PROBLEM –
Restate each record exactly as it was written.

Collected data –
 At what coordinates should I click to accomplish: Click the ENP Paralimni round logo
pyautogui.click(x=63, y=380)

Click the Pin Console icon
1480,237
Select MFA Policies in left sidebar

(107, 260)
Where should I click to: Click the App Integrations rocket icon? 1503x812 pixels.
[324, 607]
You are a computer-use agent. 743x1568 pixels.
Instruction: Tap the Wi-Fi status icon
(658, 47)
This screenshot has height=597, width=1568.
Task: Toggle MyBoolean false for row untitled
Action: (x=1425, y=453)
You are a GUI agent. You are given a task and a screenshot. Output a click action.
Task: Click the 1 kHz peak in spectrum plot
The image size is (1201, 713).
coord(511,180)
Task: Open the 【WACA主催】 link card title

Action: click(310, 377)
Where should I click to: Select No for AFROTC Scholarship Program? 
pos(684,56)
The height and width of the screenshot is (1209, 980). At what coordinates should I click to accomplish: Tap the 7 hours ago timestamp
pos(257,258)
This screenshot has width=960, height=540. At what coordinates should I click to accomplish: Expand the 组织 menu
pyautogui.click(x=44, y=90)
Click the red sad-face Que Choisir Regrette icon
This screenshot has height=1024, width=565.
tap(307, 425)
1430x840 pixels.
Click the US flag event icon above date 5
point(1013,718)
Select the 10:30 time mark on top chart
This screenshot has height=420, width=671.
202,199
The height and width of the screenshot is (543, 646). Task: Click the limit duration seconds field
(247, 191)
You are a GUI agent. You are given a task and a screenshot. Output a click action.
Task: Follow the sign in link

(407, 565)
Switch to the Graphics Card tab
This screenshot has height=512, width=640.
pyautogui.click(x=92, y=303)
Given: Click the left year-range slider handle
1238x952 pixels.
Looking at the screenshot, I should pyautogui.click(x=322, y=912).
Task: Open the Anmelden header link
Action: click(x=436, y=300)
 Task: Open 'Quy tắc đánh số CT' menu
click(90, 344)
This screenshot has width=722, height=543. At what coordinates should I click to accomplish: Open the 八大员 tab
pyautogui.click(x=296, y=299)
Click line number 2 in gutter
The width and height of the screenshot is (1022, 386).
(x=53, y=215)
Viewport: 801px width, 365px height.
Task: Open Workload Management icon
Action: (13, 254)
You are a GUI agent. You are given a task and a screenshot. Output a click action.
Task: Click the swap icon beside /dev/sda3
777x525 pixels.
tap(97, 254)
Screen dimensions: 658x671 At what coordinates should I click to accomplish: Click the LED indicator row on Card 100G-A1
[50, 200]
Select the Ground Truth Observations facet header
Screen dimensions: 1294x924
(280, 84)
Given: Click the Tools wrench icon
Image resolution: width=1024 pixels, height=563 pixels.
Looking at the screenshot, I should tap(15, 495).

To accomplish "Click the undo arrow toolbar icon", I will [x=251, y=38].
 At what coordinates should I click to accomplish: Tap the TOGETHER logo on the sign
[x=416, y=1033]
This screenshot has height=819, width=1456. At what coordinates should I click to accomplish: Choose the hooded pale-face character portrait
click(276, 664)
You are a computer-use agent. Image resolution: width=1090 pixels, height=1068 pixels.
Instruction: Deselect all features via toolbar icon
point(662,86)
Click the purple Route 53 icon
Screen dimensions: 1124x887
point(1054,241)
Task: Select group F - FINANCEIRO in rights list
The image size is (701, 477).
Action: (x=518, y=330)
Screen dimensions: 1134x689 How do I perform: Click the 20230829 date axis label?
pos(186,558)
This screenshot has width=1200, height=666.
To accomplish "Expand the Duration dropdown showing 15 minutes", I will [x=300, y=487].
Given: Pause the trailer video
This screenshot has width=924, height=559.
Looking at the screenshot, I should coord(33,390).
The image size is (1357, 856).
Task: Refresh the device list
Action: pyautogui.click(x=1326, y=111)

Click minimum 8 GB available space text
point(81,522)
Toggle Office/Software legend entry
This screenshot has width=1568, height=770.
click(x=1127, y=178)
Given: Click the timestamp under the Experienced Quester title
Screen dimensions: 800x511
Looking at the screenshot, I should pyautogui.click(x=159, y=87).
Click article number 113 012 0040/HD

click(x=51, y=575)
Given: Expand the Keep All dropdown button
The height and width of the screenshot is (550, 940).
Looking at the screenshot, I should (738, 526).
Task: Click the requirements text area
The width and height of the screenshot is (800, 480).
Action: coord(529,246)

SOLUTION TO THIS EXERCISE –
 At what coordinates should I click to accomplish: Click the ENP Paralimni round logo
pyautogui.click(x=63, y=380)

Click the Pin Console icon
1480,237
Select MFA Policies in left sidebar

(107, 260)
Where should I click to: Click the App Integrations rocket icon? 1503x812 pixels.
[324, 607]
You are a computer-use agent. 743x1568 pixels.
Instruction: Tap the Wi-Fi status icon
(658, 47)
This screenshot has height=597, width=1568.
Task: Toggle MyBoolean false for row untitled
Action: (x=1425, y=453)
You are a GUI agent. You are given a task and a screenshot. Output a click action.
Task: Click the 1 kHz peak in spectrum plot
The image size is (1201, 713).
coord(511,180)
Task: Open the 【WACA主催】 link card title

Action: click(310, 377)
Where should I click to: Select No for AFROTC Scholarship Program? 
pos(684,56)
The height and width of the screenshot is (1209, 980). At what coordinates should I click to accomplish: Tap the 7 hours ago timestamp
pos(257,258)
This screenshot has width=960, height=540. At what coordinates should I click to accomplish: Expand the 组织 menu
pyautogui.click(x=44, y=90)
Click the red sad-face Que Choisir Regrette icon
This screenshot has height=1024, width=565.
tap(307, 425)
1430x840 pixels.
Click the US flag event icon above date 5
point(1013,718)
Select the 10:30 time mark on top chart
This screenshot has height=420, width=671.
202,199
The height and width of the screenshot is (543, 646). Task: Click the limit duration seconds field
(247, 191)
You are a GUI agent. You are given a task and a screenshot. Output a click action.
Task: Follow the sign in link

(407, 565)
Switch to the Graphics Card tab
This screenshot has height=512, width=640.
pyautogui.click(x=92, y=303)
Given: Click the left year-range slider handle
1238x952 pixels.
Looking at the screenshot, I should pyautogui.click(x=322, y=912).
Task: Open the Anmelden header link
Action: click(x=436, y=300)
 Task: Open 'Quy tắc đánh số CT' menu
click(90, 344)
This screenshot has width=722, height=543. At what coordinates should I click to accomplish: Open the 八大员 tab
pyautogui.click(x=296, y=299)
Click line number 2 in gutter
The width and height of the screenshot is (1022, 386).
(x=53, y=215)
Viewport: 801px width, 365px height.
Task: Open Workload Management icon
Action: (13, 254)
You are a GUI agent. You are given a task and a screenshot. Output a click action.
Task: Click the swap icon beside /dev/sda3
777x525 pixels.
tap(97, 254)
Screen dimensions: 658x671 At what coordinates should I click to accomplish: Click the LED indicator row on Card 100G-A1
[50, 200]
Select the Ground Truth Observations facet header
Screen dimensions: 1294x924
(280, 84)
Given: Click the Tools wrench icon
Image resolution: width=1024 pixels, height=563 pixels.
Looking at the screenshot, I should tap(15, 495).

To accomplish "Click the undo arrow toolbar icon", I will [x=251, y=38].
 At what coordinates should I click to accomplish: Tap the TOGETHER logo on the sign
[x=416, y=1033]
This screenshot has height=819, width=1456. At what coordinates should I click to accomplish: Choose the hooded pale-face character portrait
click(276, 664)
You are a computer-use agent. Image resolution: width=1090 pixels, height=1068 pixels.
Instruction: Deselect all features via toolbar icon
point(662,86)
Click the purple Route 53 icon
Screen dimensions: 1124x887
point(1054,241)
Task: Select group F - FINANCEIRO in rights list
The image size is (701, 477).
Action: (x=518, y=330)
Screen dimensions: 1134x689 How do I perform: Click the 20230829 date axis label?
pos(186,558)
This screenshot has width=1200, height=666.
To accomplish "Expand the Duration dropdown showing 15 minutes", I will [x=300, y=487].
Given: Pause the trailer video
This screenshot has width=924, height=559.
Looking at the screenshot, I should coord(33,390).
The image size is (1357, 856).
Task: Refresh the device list
Action: pyautogui.click(x=1326, y=111)

Click minimum 8 GB available space text
point(81,522)
Toggle Office/Software legend entry
This screenshot has width=1568, height=770.
click(x=1127, y=178)
Given: Click the timestamp under the Experienced Quester title
Screen dimensions: 800x511
Looking at the screenshot, I should pyautogui.click(x=159, y=87).
Click article number 113 012 0040/HD

click(x=51, y=575)
Given: Expand the Keep All dropdown button
The height and width of the screenshot is (550, 940).
Looking at the screenshot, I should (738, 526).
Task: Click the requirements text area
The width and height of the screenshot is (800, 480).
Action: coord(529,246)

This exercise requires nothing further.